OverlapScore

class geoanalytics.scoreCalculator.OverlapScore.OverlapScore(TrainDF, TopkDF, startBandTrainDF=2, startBandTopkDF=2)[source]

Bases: object

About this algorithm

Description:

OverlapScore quantifies the cluster overlap between two datasets using KMeans clustering. It helps evaluate how well a top-k retrieved set aligns with the training dataset in the embedding space, by checking the agreement of cluster assignments.

Parameters:
  • TrainDF (pd.DataFrame): The original training dataset.

  • TopkDF (pd.DataFrame): The retrieved top-k dataset.

  • startBandTrainDF (int): Column index from which to start using features in TrainDF (default: 2).

  • startBandTopkDF (int): Column index from which to start using features in TopkDF (default: 2).

Attributes:
  • TrainDF (np.ndarray) – Sliced feature matrix from the training dataset.

  • TopkDF (np.ndarray) – Sliced feature matrix from the top-k dataset.

Execution methods

Calling from a Python program

import pandas as pd

from geoanalytics.scoreCalculator import OverlapScore

train_df = pd.read_csv("train.csv")

topk_df = pd.read_csv("topk.csv")

overlap = OverlapScore(train_df, topk_df, startBandTrainDF=2, startBandTopkDF=2)

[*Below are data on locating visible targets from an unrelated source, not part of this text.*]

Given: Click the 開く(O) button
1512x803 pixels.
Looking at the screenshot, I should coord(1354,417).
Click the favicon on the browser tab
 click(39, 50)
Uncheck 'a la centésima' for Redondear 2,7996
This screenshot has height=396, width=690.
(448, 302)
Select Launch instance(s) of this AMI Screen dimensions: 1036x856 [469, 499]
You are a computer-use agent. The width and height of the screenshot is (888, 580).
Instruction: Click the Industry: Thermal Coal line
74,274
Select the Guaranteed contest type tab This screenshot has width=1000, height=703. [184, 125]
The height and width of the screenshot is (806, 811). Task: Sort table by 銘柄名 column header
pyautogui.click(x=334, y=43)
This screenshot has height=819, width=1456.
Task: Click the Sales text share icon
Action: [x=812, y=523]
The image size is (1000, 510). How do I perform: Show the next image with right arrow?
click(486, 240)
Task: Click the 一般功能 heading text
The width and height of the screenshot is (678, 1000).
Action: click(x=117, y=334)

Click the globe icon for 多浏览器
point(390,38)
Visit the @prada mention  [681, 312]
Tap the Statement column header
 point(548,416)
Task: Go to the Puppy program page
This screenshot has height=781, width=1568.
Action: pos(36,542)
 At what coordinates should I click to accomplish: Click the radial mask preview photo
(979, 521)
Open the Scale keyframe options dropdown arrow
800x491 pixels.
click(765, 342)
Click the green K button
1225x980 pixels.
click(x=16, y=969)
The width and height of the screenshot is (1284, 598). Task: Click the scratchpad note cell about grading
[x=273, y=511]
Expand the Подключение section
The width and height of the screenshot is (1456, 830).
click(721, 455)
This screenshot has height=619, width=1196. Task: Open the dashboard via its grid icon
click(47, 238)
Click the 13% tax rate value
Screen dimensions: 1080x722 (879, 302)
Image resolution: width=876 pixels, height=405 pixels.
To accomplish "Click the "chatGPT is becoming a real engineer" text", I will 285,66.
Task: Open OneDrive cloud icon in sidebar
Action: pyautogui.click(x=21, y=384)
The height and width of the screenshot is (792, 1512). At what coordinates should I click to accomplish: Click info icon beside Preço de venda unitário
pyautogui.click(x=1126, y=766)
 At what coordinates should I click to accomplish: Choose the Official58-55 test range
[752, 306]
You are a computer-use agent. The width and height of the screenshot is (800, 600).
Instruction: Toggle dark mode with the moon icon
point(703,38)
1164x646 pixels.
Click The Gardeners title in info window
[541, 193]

score = overlap.run(n_clusters=3)

Credits

This implementation was created by Raashika and revised by M. Charan Teja under the guidance of Professor Rage Uday Kiran.

run(n_clusters=2)[source]

Computes the cluster overlap score using KMeans clustering.

Parameters:

n_clusters (int) – Number of clusters to use for KMeans (default: 2).

Returns:

Proportion of top-k samples that belong to the same cluster as the first training sample.

Return type:

float